Published July, 2008

Tom Lantos and Henry J. Hyde United States Global Leadership Against HIV/AIDS, Tuberculosis, and Malaria Reauthorization Act of 2008, Public L. No. 110-293 (2008) (PEPFAR Reauthorization)

Public Law No. 110-293 is the reauthorizing legislation of the President's Emergency Plan for AIDS Relief (PEPFAR), originally authorized in 2003.

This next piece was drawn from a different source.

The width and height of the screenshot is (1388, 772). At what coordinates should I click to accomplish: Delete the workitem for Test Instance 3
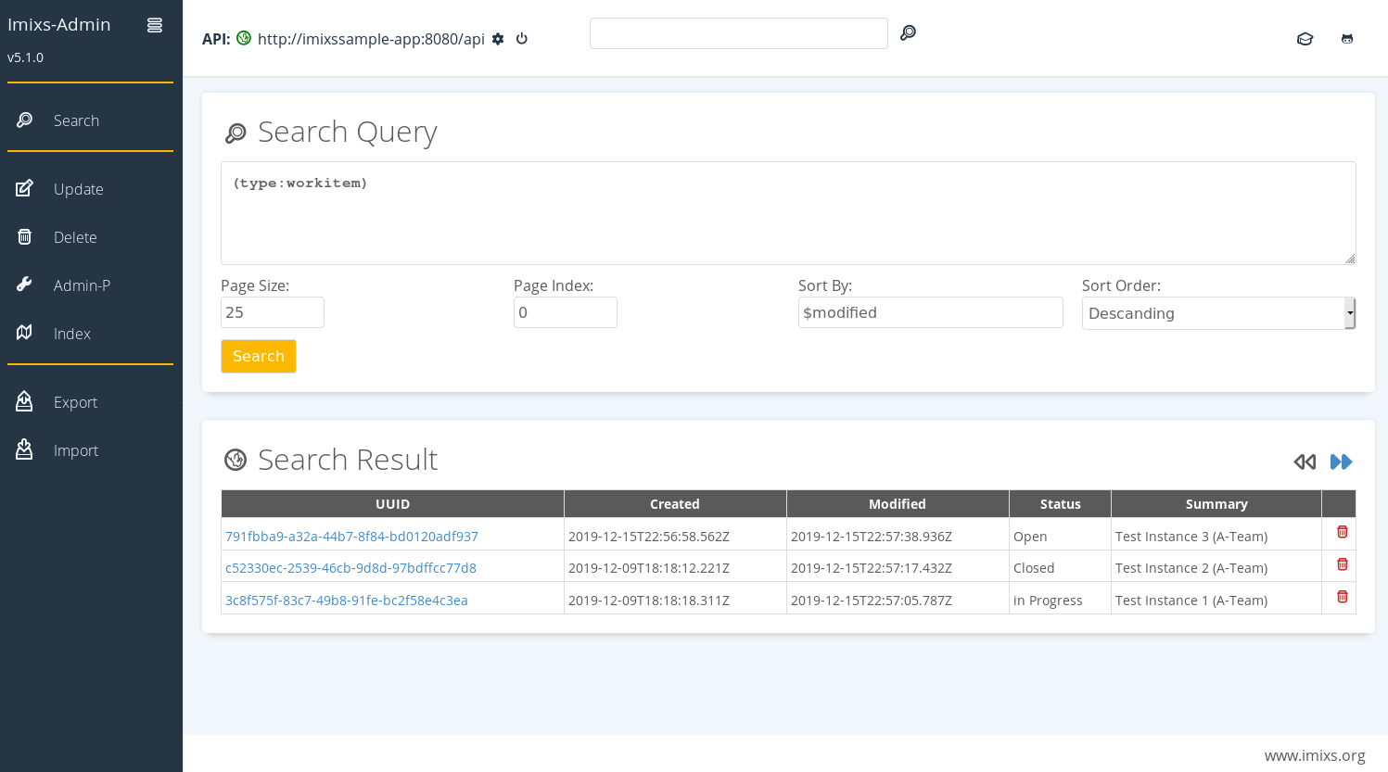point(1341,531)
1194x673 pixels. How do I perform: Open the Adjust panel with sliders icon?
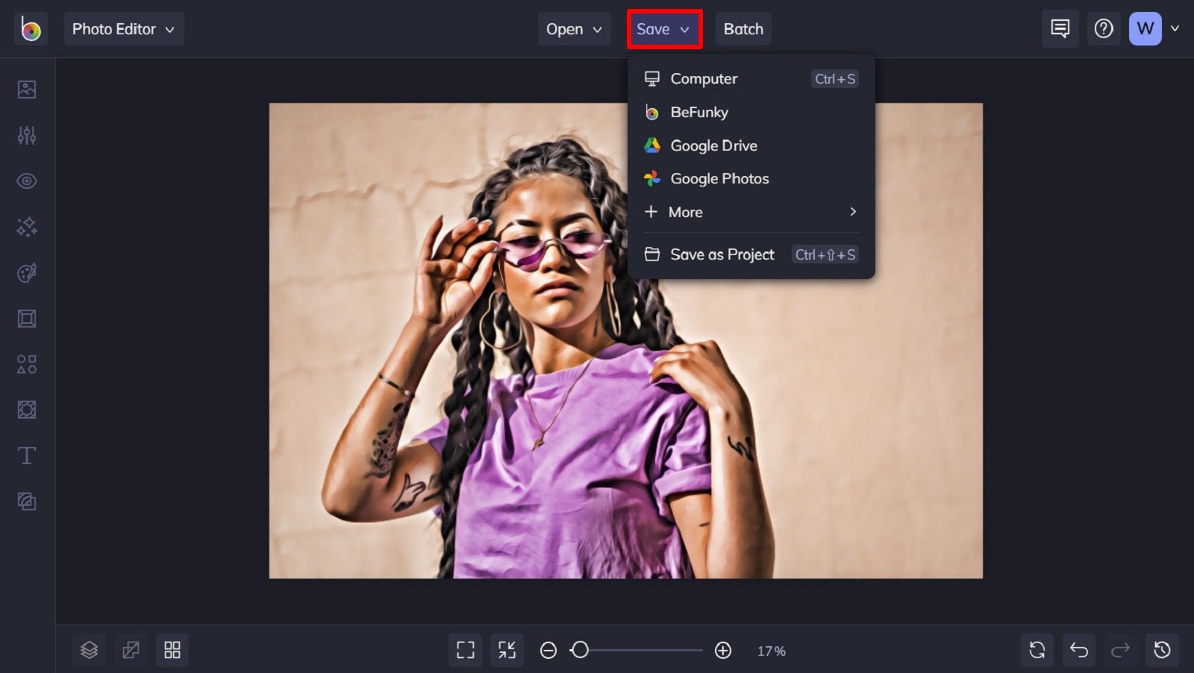[x=27, y=135]
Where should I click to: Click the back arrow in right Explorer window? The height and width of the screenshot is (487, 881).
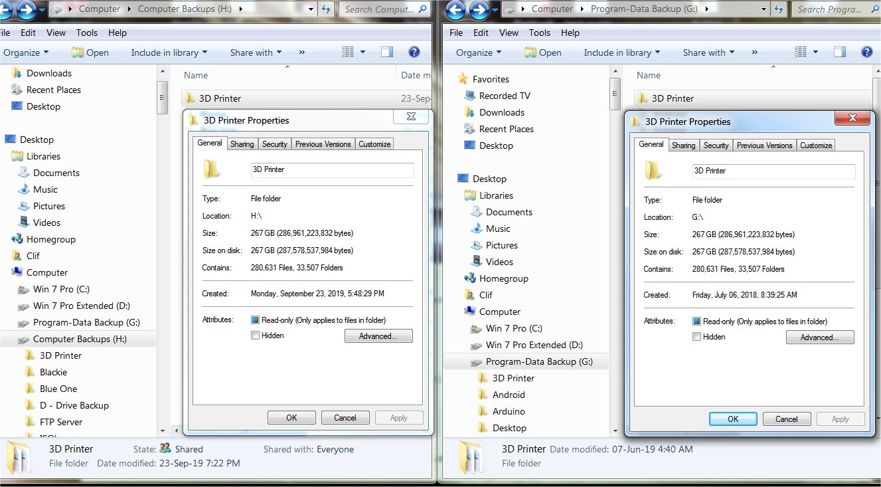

 The 2008 Act authorizes up to $48 billion for PEPFAR through 2013, an increase from the $15 billion originally authorized for the first five years in 2003. It also eliminates a statutory ban prohibiting HIV-positive foreigners from entering the United States, which made HIV the only disease for which there was a de facto statutory ban requiring a special waiver. Since the passing of the Act, regulations have also been issued removing HIV from the Department of Health and Human Services' list of diseases of publlic health significance, ending the HIV ban as of January 4, 2010. For more information on the lifting of the ban, see, CHLP's Know Your Rights fact sheet.
 
Regardless of this progress, some of the Act's policies are subject to criticism for continuing certain policies of the 2003 Act.   In particular, many organizations oppose the Act's prohibition on funding for organizations that do not adopt organization-wide positions opposing commercial sex work, limiting the ability or organizations to work with the sex-worker community to prevent exploitation and promote safer practices. This provision has been the source of an ongoing legal challenge, Alliance for Open Society International v. United States Agency for International Development, 430 F.Supp.2d 222 (S.D.N.Y 2006), since its inclusion in the 2003 Act. Also, policies promulgated under PEPFAR, though not written into the law, also restrict the kinds of programs that may be funded, prohibiting the funding of safe needle exchange programs for intravenous drug users, despite the proven efficacy of such programs. Moreover, although the new Act no longer requires that one-third of the funds for prevention efforts be directed toward programs that promote abstinence-only programs, the Act requires a report to Congress if less than half of HIV prevention funds in a particular country be spent on abstinence and fidelity programs. Recent studies have demonstrated abstinence-only programs to be ineffective and, in many countries, marriage increases a woman's risk of contracting HIV.